FIG 1 .

LC3 is abundant in the CCV lumen. (A) Fluorescence micrographs of HeLa cells 24 h after infection with either the parental strain of C. burnetii (WT) or the isogenic cig2::Tn mutant. Merged panels show staining for LC3 (green), Coxiella (red), and DAPI (blue). Bars, 10 µm. (B) Fluorescence micrographs of HeLa cells infected with either the parental strain of C. burnetii (WT) or the cig2::Tn mutant at the indicated times after infection. Panels show staining for LC3 (green), Coxiella (red), and DAPI (blue). Bars, 10 µm. (C) HeLa cells producing YFP-LC3 were infected for 5 days with the indicated strains of C. burnetii producing mCherry. Live-cell imaging was used to visualize mCherry (red) and YFP-LC3 (green) in cells that were either left untreated (no treatment) or treated with bafilomycin for 1 h prior to imaging.
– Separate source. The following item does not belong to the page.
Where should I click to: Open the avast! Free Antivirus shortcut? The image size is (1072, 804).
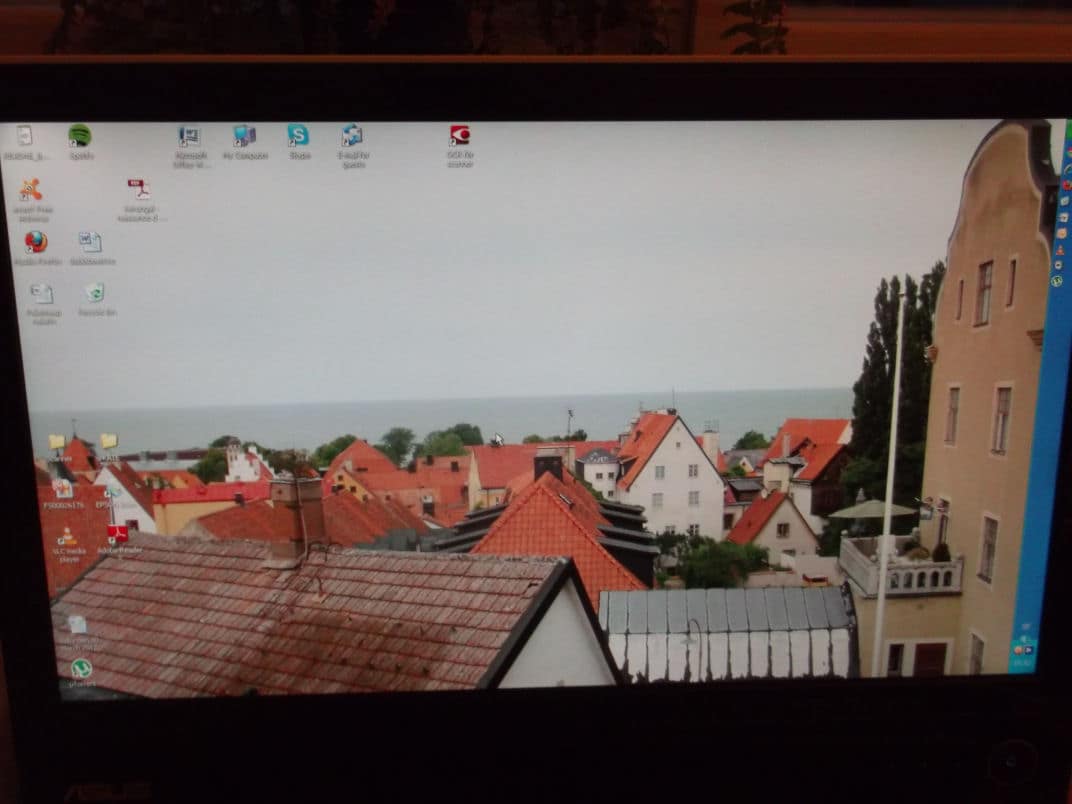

Bars, 5 µm. (D) Images obtained by cryo-immunoelectron microscopy of HeLa cells producing GFP-RFP-LC3 infected with the indicated C. burnetii strains for 5 days. Arrows highlight the locations of anti-GFP-labeled gold particles that colocalized with GFP-RFP-LC3 associated with autophagic bodies in the lumen of vacuoles formed by C. burnetii (WT). Bars, 500 nm. (E) The density of gold particles in the lumen of the CCV was determined for 10 different vacuoles and plotted as the average number of gold particles per square micrometer. ****, P < 0.0001.